Pawitan Yudi, Calza Stefano, Ploner Alexander
Department of Medical Epidemiology and Biostatistics, Karolinska Institutet, Stockholm, Sweden.
Bioinformatics. 2006 Dec 15;22(24):3025-31. doi: 10.1093/bioinformatics/btl527. Epub 2006 Oct 17.

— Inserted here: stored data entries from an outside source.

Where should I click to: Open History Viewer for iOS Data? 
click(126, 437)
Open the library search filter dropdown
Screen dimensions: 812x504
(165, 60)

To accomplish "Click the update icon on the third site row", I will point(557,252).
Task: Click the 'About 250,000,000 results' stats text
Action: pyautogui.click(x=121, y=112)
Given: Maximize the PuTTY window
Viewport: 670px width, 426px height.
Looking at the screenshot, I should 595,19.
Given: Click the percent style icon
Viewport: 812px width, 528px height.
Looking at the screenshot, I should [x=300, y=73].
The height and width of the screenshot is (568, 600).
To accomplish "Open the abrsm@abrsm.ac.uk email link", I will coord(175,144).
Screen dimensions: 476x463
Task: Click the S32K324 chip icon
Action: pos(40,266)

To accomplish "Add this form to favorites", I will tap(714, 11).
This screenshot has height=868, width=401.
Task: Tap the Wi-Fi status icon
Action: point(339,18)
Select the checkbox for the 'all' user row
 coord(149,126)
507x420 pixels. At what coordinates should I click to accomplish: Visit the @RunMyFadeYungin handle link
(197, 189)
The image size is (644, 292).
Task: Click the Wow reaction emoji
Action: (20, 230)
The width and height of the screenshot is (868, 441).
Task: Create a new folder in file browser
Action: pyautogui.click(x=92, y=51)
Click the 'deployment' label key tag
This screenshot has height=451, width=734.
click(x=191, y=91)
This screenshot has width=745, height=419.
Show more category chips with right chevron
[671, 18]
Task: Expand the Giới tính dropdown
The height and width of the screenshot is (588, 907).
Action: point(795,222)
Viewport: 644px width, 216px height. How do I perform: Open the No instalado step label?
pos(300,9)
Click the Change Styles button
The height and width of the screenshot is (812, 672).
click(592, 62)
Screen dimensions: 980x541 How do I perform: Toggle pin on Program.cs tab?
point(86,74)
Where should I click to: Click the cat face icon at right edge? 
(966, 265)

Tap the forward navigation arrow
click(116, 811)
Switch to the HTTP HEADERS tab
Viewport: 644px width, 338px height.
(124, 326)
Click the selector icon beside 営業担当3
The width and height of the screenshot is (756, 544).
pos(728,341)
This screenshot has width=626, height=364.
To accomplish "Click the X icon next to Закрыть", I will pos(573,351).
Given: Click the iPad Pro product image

Wide-scale correlations between genes are commonly observed in gene expression data, due to both biological and technical reasons. These correlations increase the variability of the standard estimate of the false discovery rate (FDR). We highlight the false discovery proportion (FDP, instead of the FDR) as the suitable quantity for assessing differential expression in microarray data, demonstrate the deleterious effects of correlation on FDP estimation and propose an improved estimation method that accounts for the correlations.
We analyse the variation pattern of the distribution of test statistics under permutation using the singular value decomposition. The results suggest a latent FDR model that accounts for the effects of correlation, and is statistically closer to the FDP. We develop a procedure for estimating the latent FDR (ELF) based on a Poisson regression model.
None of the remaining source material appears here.